Offloading: Telcos, Energy, Politics, US and Physics

I waver sometimes about the objectives for this blog. In particular, I am torn between recording events/issues that strike me at the time, versus attempting some useful, coherent comment on same (ie, adding value to the information). A lot of it comes down to time constraints. I could make an entry every day if I allowed myself to be brief. A lot of interesting points go down the gurgler because of those time constraints.

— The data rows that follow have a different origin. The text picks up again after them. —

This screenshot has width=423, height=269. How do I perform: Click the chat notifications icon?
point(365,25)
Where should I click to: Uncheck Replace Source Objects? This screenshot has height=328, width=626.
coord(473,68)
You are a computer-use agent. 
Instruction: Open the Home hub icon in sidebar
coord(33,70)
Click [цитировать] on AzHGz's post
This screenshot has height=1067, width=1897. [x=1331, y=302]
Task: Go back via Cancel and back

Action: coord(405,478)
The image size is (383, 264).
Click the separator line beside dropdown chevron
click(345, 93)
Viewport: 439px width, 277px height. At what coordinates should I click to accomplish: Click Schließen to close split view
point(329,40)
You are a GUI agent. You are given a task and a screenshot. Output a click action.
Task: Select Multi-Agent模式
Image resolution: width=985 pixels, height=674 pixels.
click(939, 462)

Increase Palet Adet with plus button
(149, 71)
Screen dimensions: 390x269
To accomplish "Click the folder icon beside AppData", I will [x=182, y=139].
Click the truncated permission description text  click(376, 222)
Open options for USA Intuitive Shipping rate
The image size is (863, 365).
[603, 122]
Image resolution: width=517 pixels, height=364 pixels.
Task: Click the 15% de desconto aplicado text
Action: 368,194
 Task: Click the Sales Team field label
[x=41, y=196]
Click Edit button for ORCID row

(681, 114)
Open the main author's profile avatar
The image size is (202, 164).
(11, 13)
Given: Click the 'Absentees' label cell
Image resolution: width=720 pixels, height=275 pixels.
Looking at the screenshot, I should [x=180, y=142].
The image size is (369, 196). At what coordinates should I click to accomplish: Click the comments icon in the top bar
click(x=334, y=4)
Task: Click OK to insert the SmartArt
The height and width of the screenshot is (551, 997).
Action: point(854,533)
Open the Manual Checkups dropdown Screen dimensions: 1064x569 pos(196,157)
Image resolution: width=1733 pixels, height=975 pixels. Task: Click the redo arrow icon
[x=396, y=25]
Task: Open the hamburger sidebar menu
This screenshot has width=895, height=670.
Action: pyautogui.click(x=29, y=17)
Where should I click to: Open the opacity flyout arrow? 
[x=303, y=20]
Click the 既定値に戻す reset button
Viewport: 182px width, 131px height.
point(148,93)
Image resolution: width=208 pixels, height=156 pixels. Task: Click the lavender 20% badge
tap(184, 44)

So today I’m going to offload a few brief points. Noteworthy recent items:

Issues on privatising telecommunications:
1) Telstra (Australia’s erstwhile government Telco) seems to find it cheaper to drag out litigation of unwinnable cases than to share infrastructure appropriately
2) Thailand is claiming a Singapore-owned Telco is being used for spying. (an idea not beyond the pale)

Alternative energy:
1) On wind power, I’ve never heard discussion of the environmental effects of wind turbines slowing down the wind. One solitary article/paper found on the web, by David Keith of the University of Calgary.
2) I read that roof-installed solar power is 8-14% efficient. Max efficiency is in desert: 50%. Still a way to go (didn’t save source, maybe Wikipedia).
3) See Eu energy policy - very forward thinking

Heard both opposition leader Kevin Rudd and PM John Howard talking on ABC tv. The difference could not be more stark. Rudd is intelligent, articulate, and to the point; Howard is evasive and politicking. For the first time, a major politician is clearly exposing Howard’s weaselness (something like “I may have been guilty of some circumspection on climate change”). Expect signs of sinking, desperation as the election approaches late this year.

An interesting piece on BBC radio overnight. Americans were interviewed on results of a survey showing an appallingly low regard for the US internationally. Interviewees were young, articulate (university setting?) and keenly aware of problems with US foreign policy. The tide may be turning.

Some interesting parallels drawn in the New Scientist between symmetry groups and dimensions – might there be 26 dimensions? Memo to self: brush up on string theory!